Rond 1953 was er bij de gymnastiekvereniging “Liduina” sprake van een financieel dieptepunt. De uitnodiging aan een Franse vereniging voor het brengen van een tegenbezoek moest worden afgezegd bij gebrek aan fondsen. De gymnastiekactiviteiten werden ook buiten Ginneken ontplooid. Sportieve uitstapjes werden onder meer gemaakt naar Angers, Luik en Erwitte. Een poging een fusie aan te gaan met de Ginnekense gymnastiekvereniging voor jongens en mannen 'Sint-Christophorus' mislukte. Modernere bestuurszaken werden ook ingevoerd. Zo werd er ook een jeugdbestuur opgericht, waardoor het contact met de achterban sterk verbeterde en de continuïteit kon worden gegarandeerd.

Op 9 juli 1969 werden de statuten koninklijk goedgekeurd, de verenigingwerd 'rechtspersoon'. Het ledental en de mogelijkheden om geregeld te oefenen groeiden door uitbreiding van de wijk IJpelaar. Een badmintonafdeling zag het licht en contacten werden gelegd met een zustervereniging in Dillenburg (D) met als gevolg vreugdevolle ontmoetingen over een weer. In september 1974 werd een 'sectie wedstrijdsport' ingesteld. Technisch, aldus de heer J.H.A. Beljaars in zijn bijdrage voor de jubileumuitgave 1946-1976, boekte de vereniging grote vooruitgang. Gevolg daarvan waren de nodige Bondskampioenstitels en tal van eervolle vermeldingen. Een aparte vermelding verdiende Elsemiek van Gulick, die meedong met de beste tien in de landelijke finale persoonlijke kampioenschappen.

Overpeinzingen van kapelaan Knipscheer uit Lamswaarde…

Eenmaal 'Sint,' niet altijd 'Sint'. De R.K. gymnastiekvereniging 'Sint Liduina' werd in het begin van de zeventiger jaren gymnastiekvereniging 'Liduina'. In de jubileumuitgave van het clubblad 1976 komt de katholieke 'Sint' weer even terug om ten slotte Liduina-Breda te worden. Bij het 25-jarig bestaan in 1971 was er bericht van pastoor Knipscheer uit Lamswaarde. Hij schreef in het verenigingsblad 'Top Turn' (hij was toen al ruim tien jaar pastoor) en mijmerde nog even over zijn verleden in het Ginneken. Hij schreef over zichzelf als de atletische kapelaan die kort na de oorlog, toen jeugdwerk weer mogelijk was, het idee kreeg een gymnastiekvereniging voor meisjes op te richten.

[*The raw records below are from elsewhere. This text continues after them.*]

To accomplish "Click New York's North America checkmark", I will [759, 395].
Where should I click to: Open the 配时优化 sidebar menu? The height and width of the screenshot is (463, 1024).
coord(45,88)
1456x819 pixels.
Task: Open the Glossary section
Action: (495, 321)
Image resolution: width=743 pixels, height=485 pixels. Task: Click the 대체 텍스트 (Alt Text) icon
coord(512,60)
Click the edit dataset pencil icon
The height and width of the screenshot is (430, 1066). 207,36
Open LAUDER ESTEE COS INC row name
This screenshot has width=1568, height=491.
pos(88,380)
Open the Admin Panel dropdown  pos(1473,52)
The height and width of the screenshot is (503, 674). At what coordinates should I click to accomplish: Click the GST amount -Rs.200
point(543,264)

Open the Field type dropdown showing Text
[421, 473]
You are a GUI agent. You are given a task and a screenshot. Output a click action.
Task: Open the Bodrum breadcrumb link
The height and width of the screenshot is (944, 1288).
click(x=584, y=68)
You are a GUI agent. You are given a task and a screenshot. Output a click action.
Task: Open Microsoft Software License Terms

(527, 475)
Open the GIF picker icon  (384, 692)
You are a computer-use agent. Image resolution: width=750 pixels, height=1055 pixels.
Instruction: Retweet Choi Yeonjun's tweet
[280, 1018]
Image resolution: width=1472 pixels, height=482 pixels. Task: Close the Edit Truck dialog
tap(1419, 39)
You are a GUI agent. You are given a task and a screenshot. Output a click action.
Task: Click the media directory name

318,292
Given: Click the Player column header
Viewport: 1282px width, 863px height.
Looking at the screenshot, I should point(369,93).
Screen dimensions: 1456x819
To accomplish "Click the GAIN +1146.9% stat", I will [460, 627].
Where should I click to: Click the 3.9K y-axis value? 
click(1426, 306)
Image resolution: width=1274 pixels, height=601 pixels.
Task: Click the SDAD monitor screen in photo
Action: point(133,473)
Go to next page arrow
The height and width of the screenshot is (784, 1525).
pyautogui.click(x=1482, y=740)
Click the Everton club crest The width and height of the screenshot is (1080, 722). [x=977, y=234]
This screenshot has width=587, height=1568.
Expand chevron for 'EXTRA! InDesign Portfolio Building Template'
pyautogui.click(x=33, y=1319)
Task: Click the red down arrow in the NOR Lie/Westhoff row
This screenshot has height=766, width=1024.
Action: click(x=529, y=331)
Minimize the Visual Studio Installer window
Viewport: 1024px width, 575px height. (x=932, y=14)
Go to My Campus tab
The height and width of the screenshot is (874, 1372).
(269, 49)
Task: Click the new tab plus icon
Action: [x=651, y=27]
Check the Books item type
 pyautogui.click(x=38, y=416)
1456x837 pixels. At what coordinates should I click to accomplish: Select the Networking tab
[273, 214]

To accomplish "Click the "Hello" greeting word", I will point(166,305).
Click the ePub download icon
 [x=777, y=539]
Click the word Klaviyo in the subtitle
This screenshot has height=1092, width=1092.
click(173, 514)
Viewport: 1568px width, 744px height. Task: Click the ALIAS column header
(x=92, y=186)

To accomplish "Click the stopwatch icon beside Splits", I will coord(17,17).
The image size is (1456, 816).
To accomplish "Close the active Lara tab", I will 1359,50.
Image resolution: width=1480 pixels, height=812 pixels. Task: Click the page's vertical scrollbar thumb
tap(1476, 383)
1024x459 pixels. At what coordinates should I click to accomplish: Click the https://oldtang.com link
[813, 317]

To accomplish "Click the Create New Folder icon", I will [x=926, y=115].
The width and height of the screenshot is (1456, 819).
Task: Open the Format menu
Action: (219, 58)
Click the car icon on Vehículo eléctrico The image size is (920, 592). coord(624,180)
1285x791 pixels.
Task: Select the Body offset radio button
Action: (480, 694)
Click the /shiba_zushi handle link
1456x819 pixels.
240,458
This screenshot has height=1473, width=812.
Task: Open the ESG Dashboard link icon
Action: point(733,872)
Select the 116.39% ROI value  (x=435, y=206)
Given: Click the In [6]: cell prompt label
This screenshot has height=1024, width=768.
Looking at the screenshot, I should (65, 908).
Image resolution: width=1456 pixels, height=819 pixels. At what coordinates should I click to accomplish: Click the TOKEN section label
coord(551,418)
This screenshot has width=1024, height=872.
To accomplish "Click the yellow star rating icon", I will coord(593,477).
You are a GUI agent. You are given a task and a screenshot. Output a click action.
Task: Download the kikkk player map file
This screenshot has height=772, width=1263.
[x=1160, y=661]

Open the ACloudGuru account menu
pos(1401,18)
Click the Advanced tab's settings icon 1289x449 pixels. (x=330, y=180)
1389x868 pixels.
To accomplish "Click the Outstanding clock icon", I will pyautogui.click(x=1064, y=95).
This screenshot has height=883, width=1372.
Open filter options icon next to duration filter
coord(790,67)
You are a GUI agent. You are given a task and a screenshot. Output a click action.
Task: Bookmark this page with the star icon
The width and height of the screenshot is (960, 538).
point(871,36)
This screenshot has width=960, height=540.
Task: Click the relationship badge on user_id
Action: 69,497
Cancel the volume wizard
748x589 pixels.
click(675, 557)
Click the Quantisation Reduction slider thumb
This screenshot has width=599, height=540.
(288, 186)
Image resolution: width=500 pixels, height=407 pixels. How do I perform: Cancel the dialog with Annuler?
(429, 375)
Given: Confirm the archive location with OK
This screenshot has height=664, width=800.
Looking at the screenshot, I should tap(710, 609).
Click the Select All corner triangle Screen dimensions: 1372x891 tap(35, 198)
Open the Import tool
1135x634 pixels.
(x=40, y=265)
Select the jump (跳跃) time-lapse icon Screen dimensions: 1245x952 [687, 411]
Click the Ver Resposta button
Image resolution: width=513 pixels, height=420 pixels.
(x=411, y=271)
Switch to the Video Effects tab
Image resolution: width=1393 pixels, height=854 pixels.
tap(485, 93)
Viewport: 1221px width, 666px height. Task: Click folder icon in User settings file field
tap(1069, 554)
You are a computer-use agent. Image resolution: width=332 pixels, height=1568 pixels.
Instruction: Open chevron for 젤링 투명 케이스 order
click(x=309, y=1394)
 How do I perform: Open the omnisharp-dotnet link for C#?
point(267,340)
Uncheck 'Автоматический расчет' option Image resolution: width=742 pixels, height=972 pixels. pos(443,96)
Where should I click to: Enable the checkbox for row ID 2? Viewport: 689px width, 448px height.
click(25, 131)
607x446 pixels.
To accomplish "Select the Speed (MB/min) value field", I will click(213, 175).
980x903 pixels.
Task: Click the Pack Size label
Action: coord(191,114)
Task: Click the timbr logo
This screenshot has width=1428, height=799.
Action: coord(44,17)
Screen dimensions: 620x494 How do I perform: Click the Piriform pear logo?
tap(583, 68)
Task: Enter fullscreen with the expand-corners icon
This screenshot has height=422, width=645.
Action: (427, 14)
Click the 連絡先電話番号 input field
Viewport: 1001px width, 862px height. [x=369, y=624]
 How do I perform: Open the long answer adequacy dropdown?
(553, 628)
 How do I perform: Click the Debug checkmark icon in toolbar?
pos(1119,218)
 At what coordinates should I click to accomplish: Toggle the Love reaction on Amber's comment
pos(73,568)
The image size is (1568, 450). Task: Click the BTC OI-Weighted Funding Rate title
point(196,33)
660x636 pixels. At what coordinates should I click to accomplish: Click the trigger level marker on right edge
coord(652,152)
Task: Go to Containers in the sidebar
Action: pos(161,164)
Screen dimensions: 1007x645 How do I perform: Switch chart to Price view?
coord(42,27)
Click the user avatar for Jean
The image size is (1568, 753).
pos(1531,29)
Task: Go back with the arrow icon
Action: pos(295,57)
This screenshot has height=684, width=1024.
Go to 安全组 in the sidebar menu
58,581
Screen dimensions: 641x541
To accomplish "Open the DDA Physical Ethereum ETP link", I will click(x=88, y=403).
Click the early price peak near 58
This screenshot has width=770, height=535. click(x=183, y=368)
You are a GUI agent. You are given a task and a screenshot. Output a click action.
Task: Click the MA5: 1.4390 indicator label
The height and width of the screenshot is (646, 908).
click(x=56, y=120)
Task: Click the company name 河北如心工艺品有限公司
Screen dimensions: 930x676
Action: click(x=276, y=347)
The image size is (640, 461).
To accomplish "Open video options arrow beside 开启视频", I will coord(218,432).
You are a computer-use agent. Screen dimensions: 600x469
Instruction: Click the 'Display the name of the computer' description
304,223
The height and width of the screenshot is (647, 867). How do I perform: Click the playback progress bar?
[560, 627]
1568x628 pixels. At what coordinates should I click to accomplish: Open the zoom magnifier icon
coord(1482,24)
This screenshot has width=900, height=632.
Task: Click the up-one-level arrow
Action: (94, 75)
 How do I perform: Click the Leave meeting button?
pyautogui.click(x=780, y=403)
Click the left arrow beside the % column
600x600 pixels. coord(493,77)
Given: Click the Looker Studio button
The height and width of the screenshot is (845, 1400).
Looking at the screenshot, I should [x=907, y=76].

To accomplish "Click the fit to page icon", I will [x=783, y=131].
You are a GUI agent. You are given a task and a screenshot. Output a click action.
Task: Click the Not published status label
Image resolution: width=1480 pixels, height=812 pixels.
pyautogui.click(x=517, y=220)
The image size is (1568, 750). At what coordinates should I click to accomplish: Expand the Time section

Hij memoreerde de jonge dames Helena Vernooy, Adriana Brouwers en Henriëtte Dirckx, die als voorzitter, secretaris en penningmeester meehielpen. Hij verhaalde ook over het jaarlijkse 'bekvechten' op het gemeentehuis om voldoende uren van de gymzaal in de Viandenlaan te reserveren. 'In heel Breda waren er slechts twee redelijke gymzalen', hielp hij herinneren. Op zaterdag 20 april 1996 werd er in gemeenschapshuis Vianden een reünie van oud–leden gehouden. Nu Sportvereniging Liduina' is al lang uit het Ginneken verdwenen. Wat gebleven is zijn de herinneringen aan een van de naoorlogse Ginnekense verenigingen.

2. Heel het bestuur moest bij pastoor Doens op het matje komen. Nadat beterschap was beloofd zou hij het niet aan de bisschop doorgeven.
3. Kapelaan Knipscheer leidde de meisjes gymnastiekvereniging Sint-Liduina met strakke hand. Vlak voor een Bondsdag onderzocht hij of de rokken wel lang genoeg waren. Op de foto bezoekt kapelaan Knipscheer (midden) met de burgemeester van Breda de honderdjarige Mientje Ooninkx in Huize de Werve.